The 64 thousand dollar question is whether use of these devices without the driver’s and/or car owner’s knowledge and consent is legal. Recently, the United States Supreme Court in the case of U.S. v. Jones, 565 U.S. ___ (2012) considered whether police could use a GPS tracking device without a warrant to track an individual suspected of trafficking drugs. In that case, the Court determined that the use of a GPS device to track a suspect without a search warrant was a violation of the Fourth Amendment protection against unreasonable search and seizure. The Court found that by placing the GPS device on the suspect’s vehicle, “[t]he Government physically occupied private property…” and therefore committed an unlawful trespass. Until this case, proponents of the legality of GPS tracking argued that there was no reasonable expectation of privacy since what the GPS tracks could also be tracked with the naked eye when the vehicle travels on public roads.
But even this argument was suspect because the vehicle is often on private property when the device is attached (a trespass) and the vehicle may travel on private property in places that could not be monitored with the naked eye.
In North Carolina, to prove common law trespass, the plaintiff merely has to show: (1) that they were in actual or constructive possession of the property; (2) that Defendant made an unauthorized entry; and (3) some damage (or if no actual damages, Plaintiff is entitled to nominal damages). In addition to trespass by walking on a person’s property, North Carolina also recognizes the tort of trespass to chattels which is a trespass to personal property (like a car). A successful action for trespass to chattel requires: (1) actual or constructive possession of the personal property at the time of the trespass; and (2) an unauthorized, unlawful interference or dispossession of the property, See Fordham v. Eason, 351 N.C. 151, 155, 521 S.E.2d 701, 704 (1999).
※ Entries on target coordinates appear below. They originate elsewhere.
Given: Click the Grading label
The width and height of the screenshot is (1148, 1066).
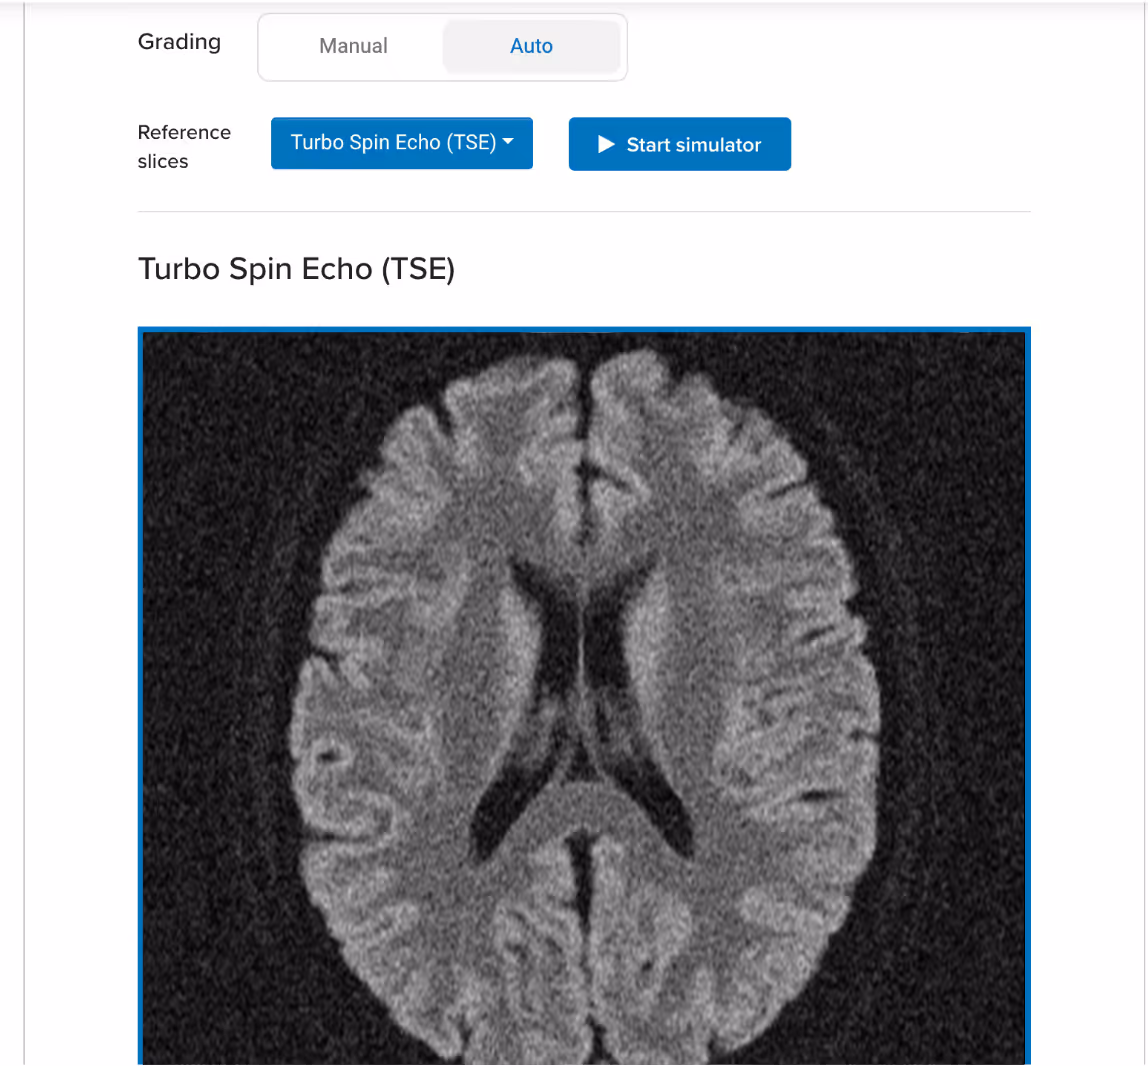Looking at the screenshot, I should [179, 42].
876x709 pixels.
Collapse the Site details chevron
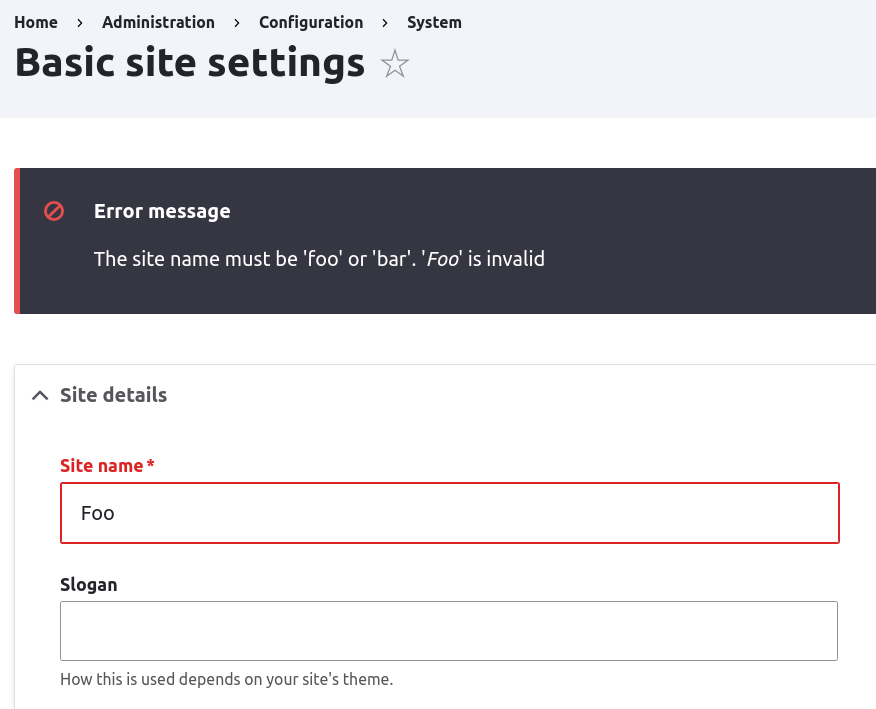(x=40, y=395)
While there are no cases on point in North Carolina regarding whether the use of a GPS tracking device could constitute a trespass, given the U.S. Supreme Court’s decision in Jones and North Carolina jurisprudence, it is our belief that such a claim would be valid in North Carolina by an owner of the vehicle against an individual (and their agents) who planted the device and monitored the data. Some lawyers have expressed their view that since there are “no prohibitions on the use of such devices” that they must be legal. Follow this advice at your own risk! Relying on bad legal advice, even from your lawyer, is not a defense in North Carolina.
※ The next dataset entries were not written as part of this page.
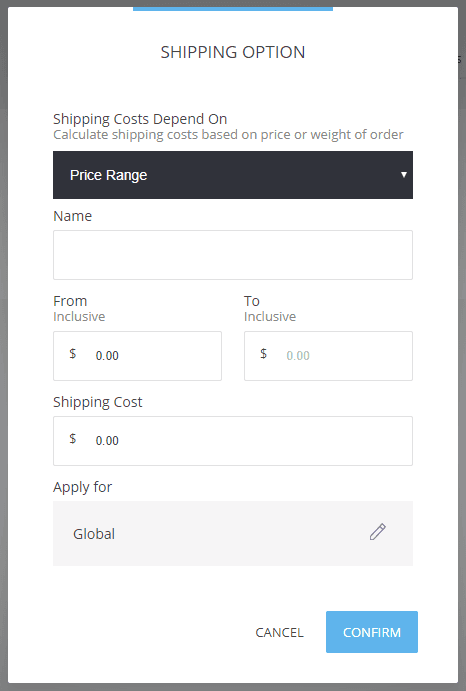This screenshot has height=691, width=466.
Task: Click the dollar sign in Shipping Cost field
Action: 73,438
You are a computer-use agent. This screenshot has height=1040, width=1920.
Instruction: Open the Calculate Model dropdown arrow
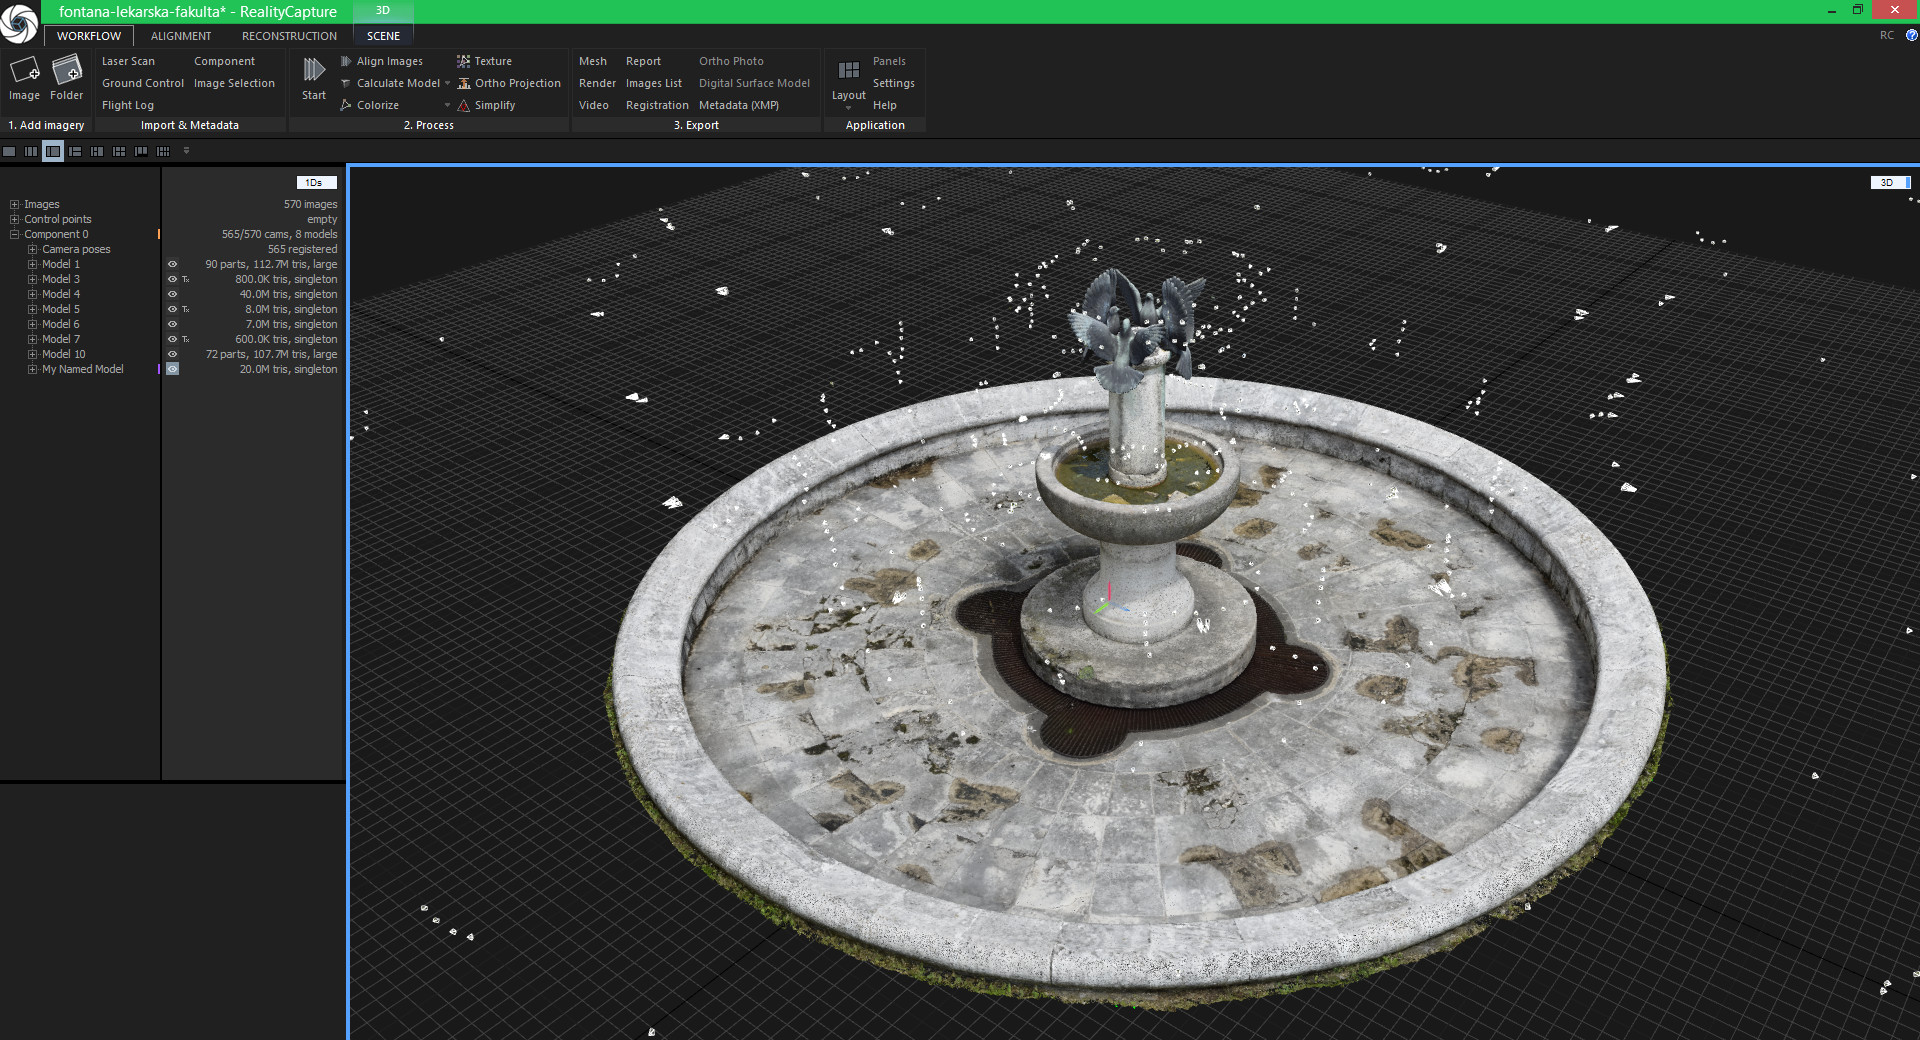point(447,83)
Another possible claim against a person who puts a GPS tracking device on your vehicle under North Carolina law is invasion of privacy. To prove invasion of privacy in North Carolina, you have to show an intentional intrusion upon the solitude or seclusion of another or his private affairs or concerns and that the intrusion would have been highly offensive to a reasonable person. See Miller v. Brooks, 123 N.C.App. 20 (1996). Under NC law, defendants have been found liable for invasion of privacy for such conduct as eavesdropping, wiretapping, peering through windows, persistent telephoning, unauthorized prying into one’s bank account and opening the mail of another. This too could be a valid claim against an individual for placing a GPS tracking device on your vehicle.
There are additional questions that a court may ultimately be asked to answer including:
- What if the device is attached to a vehicle while it is parked in public and not on private property? Our opinion: It would still be a trespass to chattels and possibly an invasion of privacy unless the device is attached by the owner of the vehicle or his or her agent.
- Does it matter whether the device is used on a vehicle to monitor his wife or her husband? Our opinion is that it is not a trespass for the device to be used on marital property before the parties date of separation and it is not likely to be considered an invasion of privacy. However, the answer is simply “unknown”.
- If used to monitor a spouse, does it matter whether the device is used before date of separation or after? We think the answer is absolutely. In the Miller v. Brooks case, Court of Appeals found that wife’s conduct of having a hidden video camera installed in the former marital home after date of separation constituted invasion of privacy.
- Can an employer use a GPS device to monitor his or her employees without their knowledge or consent? Employers generally have a right to monitor employees use of employer owned equipment. If the vehicle is company owned, the employer likely has a right to install a GPS device. However, it would be good practice to notify the employees in writing of the company practice to monitor company owned vehicles with a GPS device and what data is collected to avoid claims of invasion of privacy.
Until a case with these facts reaches the North Carolina Court of Appeals, the simple answer is that we don’t know whether it is legal or not.